The need to make savings in the legal aid budget was recognised by the Labour Party in Government who made some 30 attempts to limit it, reducing fees in real terms across the piece as they did so, between 2006 and their leaving office. Furthermore, that was before the full extent of the deficit became apparent and the need for deficit reduction and cuts across the board became as clear as it is now. On 18 May 2009, the noble Lord, Lord Pannick, asked whether the Labour Government would maintain the rates of legal aid payments in family law cases. The noble Lord, Lord Bach, replied:

"Family legal aid costs have risen unsustainably from £399 million per year to £582 million per year in the past six years. We need to control these costs in order to protect services for vulnerable clients".-[Official Report, 18/5/09; col. 1201.]

In the consultation paper sent out by Ministry of Justice in July 2009, for which the noble Lord, Lord Bach, as legal aid Minister, was responsible, its proposals were described as follows:

"Our legal aid system is one of the best funded in the world. We spend around £38 per head on it annually in England and Wales, compared to £4 in Germany and £3 in France. Even countries with a legal system more like ours spend less; for example, both New Zealand and the Republic of Ireland spend around £8 per head".

I regard the fact that we still spend considerably more than comparable countries on legal aid as a matter for pride. That is still the case but it highlights the degree to which the legal aid budget must bear its share of the economies that have to be made.

The Labour Government's consultation paper continued:

"While we devote considerable resources to legal aid-£2bn annually-"

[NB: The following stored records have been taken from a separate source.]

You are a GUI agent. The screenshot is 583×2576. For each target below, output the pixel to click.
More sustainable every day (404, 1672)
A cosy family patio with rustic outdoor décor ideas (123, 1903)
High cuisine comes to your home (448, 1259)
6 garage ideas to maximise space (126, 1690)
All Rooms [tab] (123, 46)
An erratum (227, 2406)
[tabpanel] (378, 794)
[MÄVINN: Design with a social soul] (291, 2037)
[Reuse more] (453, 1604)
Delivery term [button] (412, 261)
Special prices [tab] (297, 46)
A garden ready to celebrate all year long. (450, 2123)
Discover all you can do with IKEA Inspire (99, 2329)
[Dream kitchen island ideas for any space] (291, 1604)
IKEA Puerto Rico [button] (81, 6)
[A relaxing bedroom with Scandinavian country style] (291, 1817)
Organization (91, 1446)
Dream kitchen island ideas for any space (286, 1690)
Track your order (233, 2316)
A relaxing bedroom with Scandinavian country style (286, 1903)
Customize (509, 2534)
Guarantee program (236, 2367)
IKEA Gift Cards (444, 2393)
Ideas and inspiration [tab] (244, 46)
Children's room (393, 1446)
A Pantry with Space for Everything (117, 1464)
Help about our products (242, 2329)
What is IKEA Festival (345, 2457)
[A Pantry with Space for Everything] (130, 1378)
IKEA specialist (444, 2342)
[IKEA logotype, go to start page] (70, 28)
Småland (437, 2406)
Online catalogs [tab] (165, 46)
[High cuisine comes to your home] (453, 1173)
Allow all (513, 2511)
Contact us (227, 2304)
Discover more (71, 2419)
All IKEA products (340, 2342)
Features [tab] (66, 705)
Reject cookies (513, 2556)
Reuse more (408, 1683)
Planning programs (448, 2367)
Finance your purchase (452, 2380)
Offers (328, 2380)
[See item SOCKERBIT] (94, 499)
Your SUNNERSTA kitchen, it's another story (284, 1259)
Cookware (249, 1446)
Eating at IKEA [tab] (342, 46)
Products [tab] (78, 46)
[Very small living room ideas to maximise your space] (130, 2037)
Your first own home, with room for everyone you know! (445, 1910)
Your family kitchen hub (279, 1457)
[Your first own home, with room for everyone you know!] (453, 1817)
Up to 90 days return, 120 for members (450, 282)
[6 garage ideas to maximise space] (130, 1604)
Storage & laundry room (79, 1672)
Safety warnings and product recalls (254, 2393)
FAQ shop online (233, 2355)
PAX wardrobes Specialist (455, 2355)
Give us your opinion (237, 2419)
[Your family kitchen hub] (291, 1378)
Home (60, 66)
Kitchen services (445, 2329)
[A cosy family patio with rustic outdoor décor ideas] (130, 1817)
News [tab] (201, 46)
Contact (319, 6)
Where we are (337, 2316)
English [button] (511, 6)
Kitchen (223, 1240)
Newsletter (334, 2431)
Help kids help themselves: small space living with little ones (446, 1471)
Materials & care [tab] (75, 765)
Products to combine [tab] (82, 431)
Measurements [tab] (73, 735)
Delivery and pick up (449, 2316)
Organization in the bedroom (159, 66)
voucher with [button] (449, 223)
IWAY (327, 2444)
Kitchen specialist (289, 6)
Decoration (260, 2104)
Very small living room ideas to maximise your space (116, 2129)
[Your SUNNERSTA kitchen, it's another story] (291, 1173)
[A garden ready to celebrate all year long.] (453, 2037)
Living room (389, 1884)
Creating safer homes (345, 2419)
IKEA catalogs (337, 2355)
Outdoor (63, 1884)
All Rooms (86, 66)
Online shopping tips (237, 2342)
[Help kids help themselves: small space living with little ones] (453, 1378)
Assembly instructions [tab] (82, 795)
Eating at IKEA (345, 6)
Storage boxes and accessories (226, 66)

the figure is now £2.2 billion-

The Government's response to the consultation, published in January 2010 and signed by the noble Lord, Lord Bach, said:

"The Government wants to ensure that we rebalance the legal aid budget as far as possible in favour of civil help for those who need it most. But we also need to ensure that the resources we currently devote to civil legal aid are being targeted appropriately, and that the rules for granting funding are as robust as they need to be to ensure that resources are expended on meritorious cases ... The intended effects are to redirect resources onto higher priority areas, and to ensure that funding is only granted to eligible clients".

The words "rebalance" and "redirect resources" would inevitably have involved real terms reductions in fees. Labour's 2010 election manifesto said:

"To help protect frontline services, we will find greater savings in legal aid and the courts system".

When this Government's consultation paper on legal aid was published, the noble Lord, Lord Bach, very fairly said, as he said tonight:

"It would have been hypocritical of Labour to say we would not cut anything. If we had, we would be rightly criticised".